---- Records provided
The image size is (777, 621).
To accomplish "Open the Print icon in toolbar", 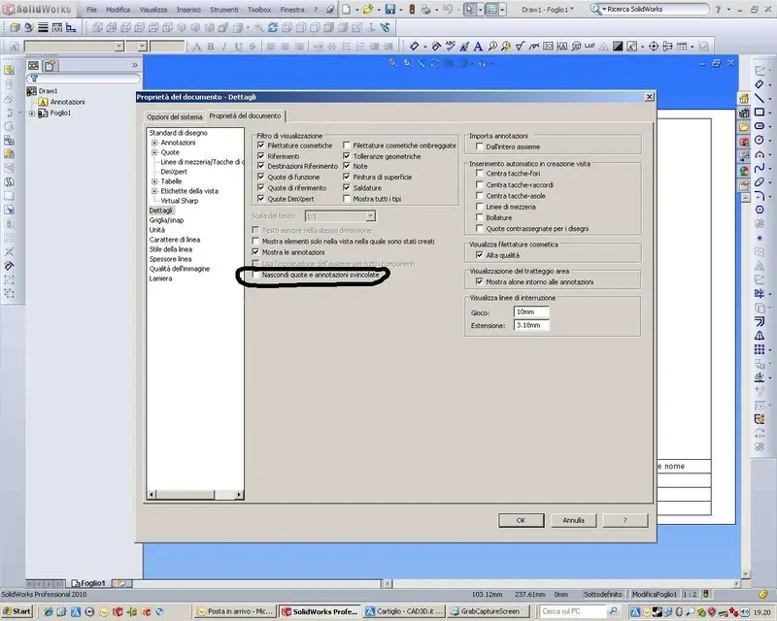I will [425, 10].
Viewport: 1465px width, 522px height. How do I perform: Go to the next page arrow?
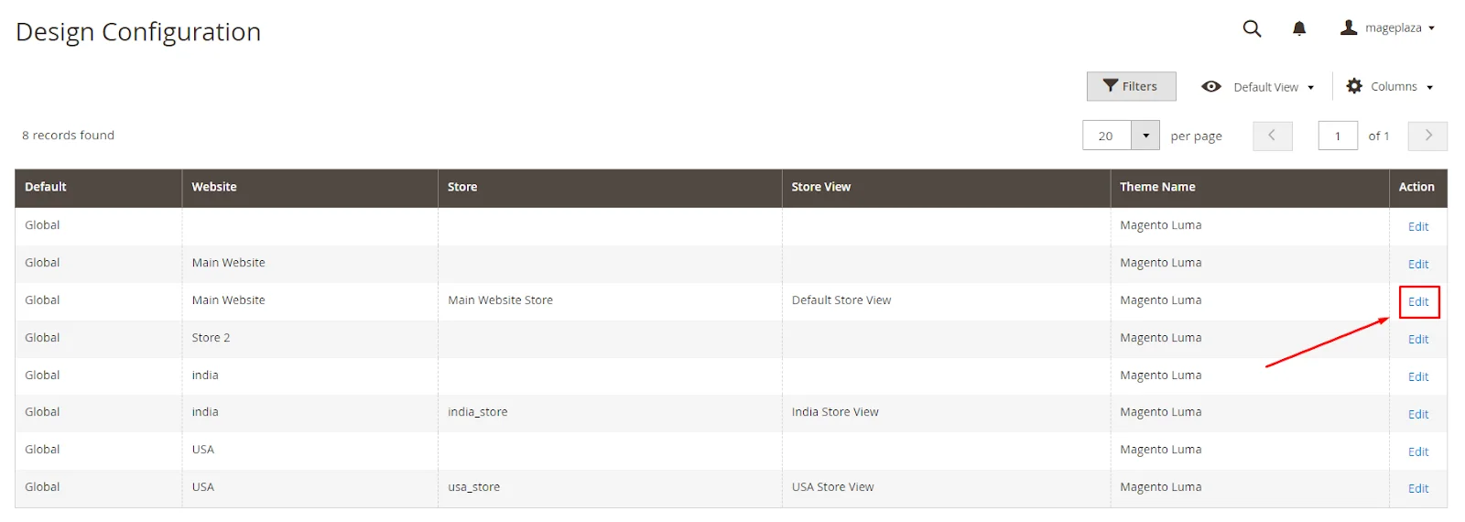pos(1427,136)
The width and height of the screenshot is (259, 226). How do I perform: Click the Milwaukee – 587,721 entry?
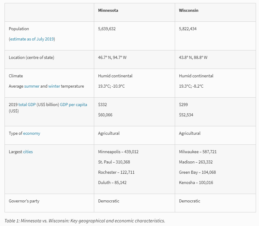(197, 152)
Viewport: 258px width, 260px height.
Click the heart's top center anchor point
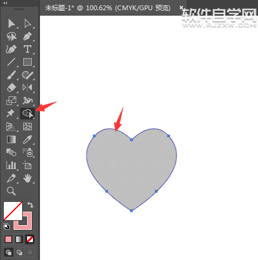point(131,139)
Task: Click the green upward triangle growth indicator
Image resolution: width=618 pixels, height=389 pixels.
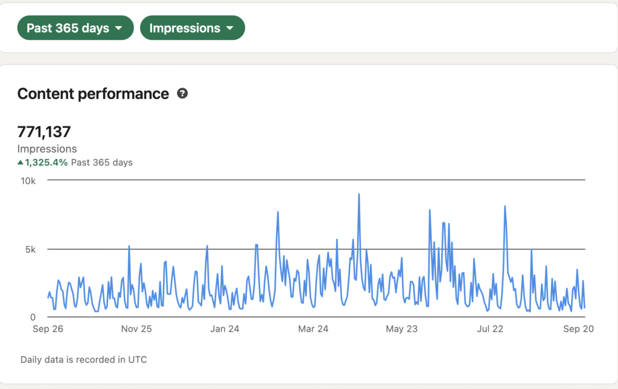Action: [21, 162]
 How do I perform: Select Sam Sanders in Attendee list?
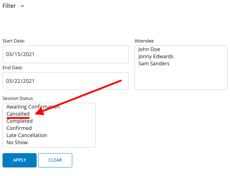point(154,64)
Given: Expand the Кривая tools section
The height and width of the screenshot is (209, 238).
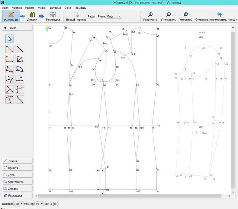Looking at the screenshot, I should click(x=17, y=168).
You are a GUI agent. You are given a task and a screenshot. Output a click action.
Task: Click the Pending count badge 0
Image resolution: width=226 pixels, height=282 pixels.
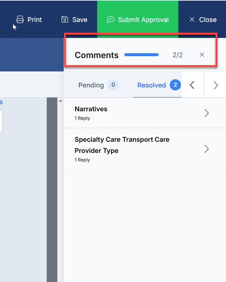pyautogui.click(x=113, y=85)
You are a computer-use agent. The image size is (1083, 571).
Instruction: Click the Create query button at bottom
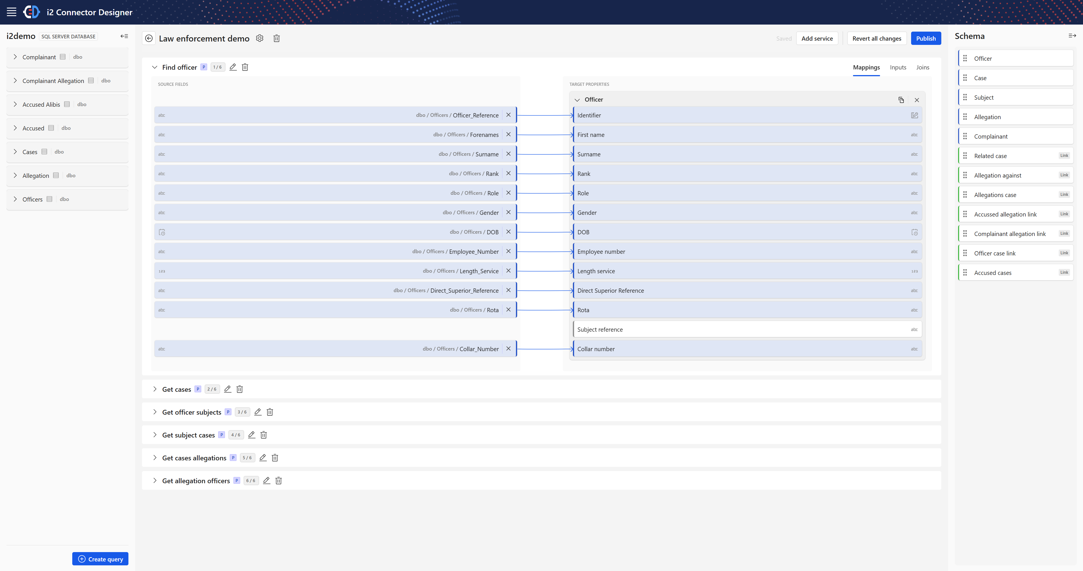click(x=100, y=559)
--------
**What is required**:
Please give the number of lines in the data above where the word "size" appears, and nothing besides.

**Output for this exercise**:
2